また、「所定値」は任意の値を設定することができる。例えば、巡回者が巡回時に用いる懐中電灯5の照度がXルクスの場合、これに所定係数(例えば、0.8)を掛けたY(=0.8×X)ルクス以上の場合に「ON」と判定し、照度がYルクス未満の場合に「OFF」と判定する。
【0134】
「予め定められた変化パターン」は、OFF→ON、ON→OFF、OFF→ON→OFFといったON/OFFの変化の態様、回数、タイミング等を識別可能なデータ(基準パターン)であり、これを予め記憶部42に記憶している。
【0135】
ところで、本実施形態では、懐中電灯5を照度センサ側に向けた状態でスイッチを所定のパターンでオン/オフすることを巡回時のルーチン操作としている。

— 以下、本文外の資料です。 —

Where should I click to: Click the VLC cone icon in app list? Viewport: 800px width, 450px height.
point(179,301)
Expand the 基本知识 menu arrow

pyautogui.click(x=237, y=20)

このようなルーチン操作によれば、当該ルーチン操作に応じて懐中電灯5を点灯又は消灯させ、この点灯/消灯に応じ照度センサを介して照度の変化を検出させることができる。
そこで、本構成では、基準パターンを定めるに際し、ルーチン操作におけるスイッチのオン/オフのパターンを事前に設定し、この設定したパターンに基づきオン/オフ操作を行った場合に検出が想定される照度変化のパターンを基準パターンとして定めるようにしている。

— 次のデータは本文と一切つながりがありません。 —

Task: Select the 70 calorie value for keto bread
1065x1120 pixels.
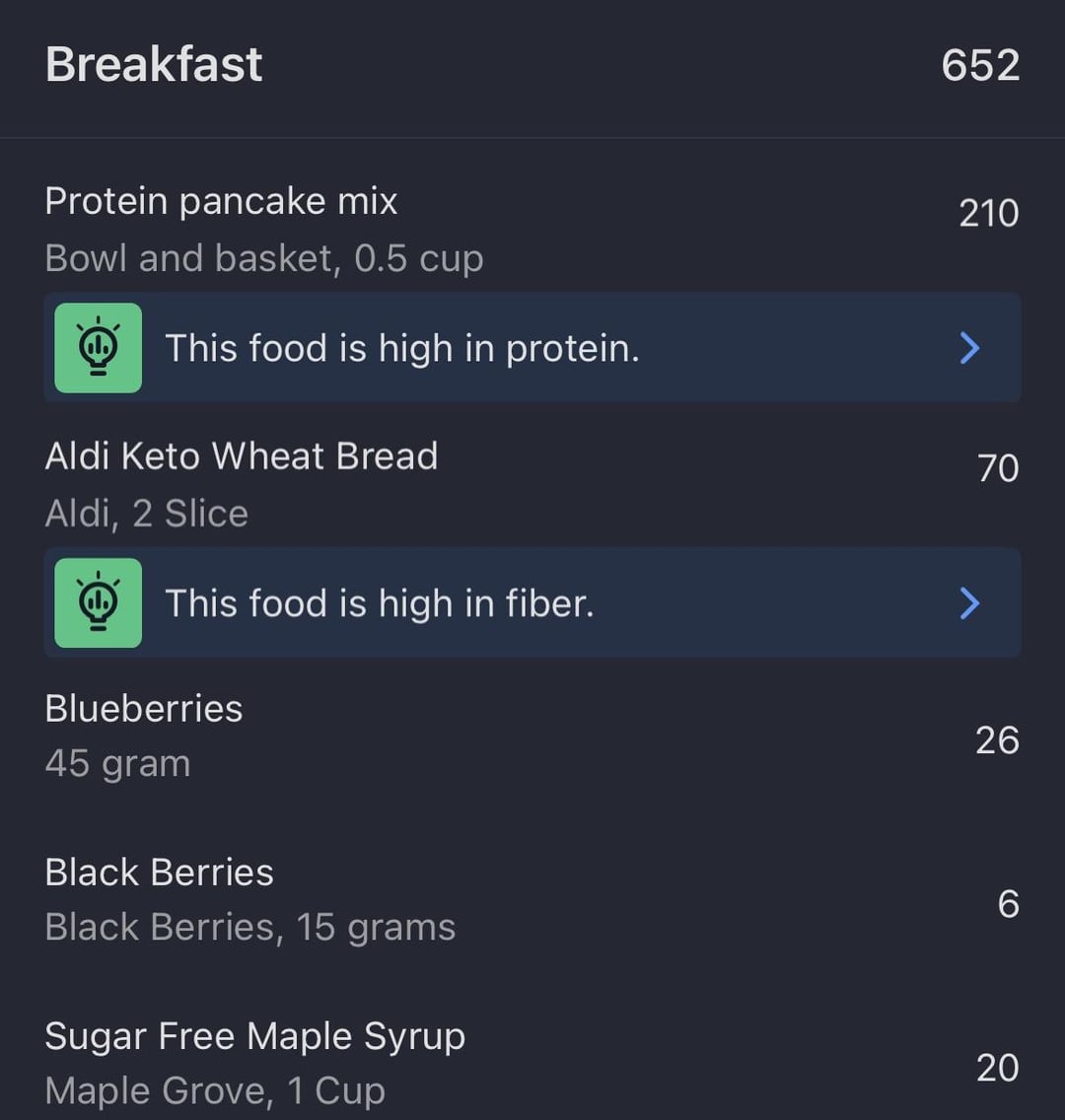Action: [x=998, y=468]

このようにすると、巡回時のルーチン操作によって基準パターンと一致する照度の変化が検出されるため、このルーチン操作を行うことによって情報処理装置4に巡回が行われたと判定させることができる。
【0136】
このような基準パターンとして、例えば、
図37(a)〜(d)に示すパターンA〜Dを挙げることができる。
【0137】
パターンAは、「1秒以内におけるON/OFFの変化を2回」とした基準パターンである。
パターンAは、懐中電灯5において短時間におけるオフ→オン→オフのスイッチ操作を2回行うことを巡回時のルーチン操作として、当該ルーチン操作による懐中電灯5の点灯/消灯に応じ照度センサを介して検出される照度の変化パターン(ON/OFFパターン)に合わせたものである。
このため、巡回者が上記のような簡易なルーチン操作を行うだけで、これに応じ、情報処理装置4では、パターンAと一致するON/OFFの変化パターンが検出されて、巡回が行われたと判定される。
【0138】
また、基準パターンにおいてON/OFFの変化回数は任意に設定することができる。
例えば、パターンBは、パターンAに比べON/OFFの変化回数を増やし「1秒以内におけるON/OFFの変化を3回」とした基準パターンである。
パターンBに対応したルーチン操作は、懐中電灯5において短時間におけるオフ→オン→オフのスイッチ操作を3回行うことであり、このルーチン操作が行われると、情報処理装置4は、パターンBと一致する照度の変化パターンが検出されて、巡回が行われたと判定する。
パターンBは、パターンAとはON/OFFの変化回数が多く、その分だけ巡回判定の精度を高めることができる。
【0139】
また、パターンAやパターンBのように、「短い期間内(1秒以内)における照度の変化(OFF→ON→OFF)を複数回」とすることで、日常生活において生ずる通常の照度の変化を、巡回の判定から除外することができる。
例えば、利用者が夜間に自室内で所用のために起きる場合(例えば、読書を行う場合や自室内のトイレに行く場合等)があり、この場合、室内灯を点灯し、所用が済んだ後に消灯することから、この室内照度の変化を、照度センサを介して検出することになる。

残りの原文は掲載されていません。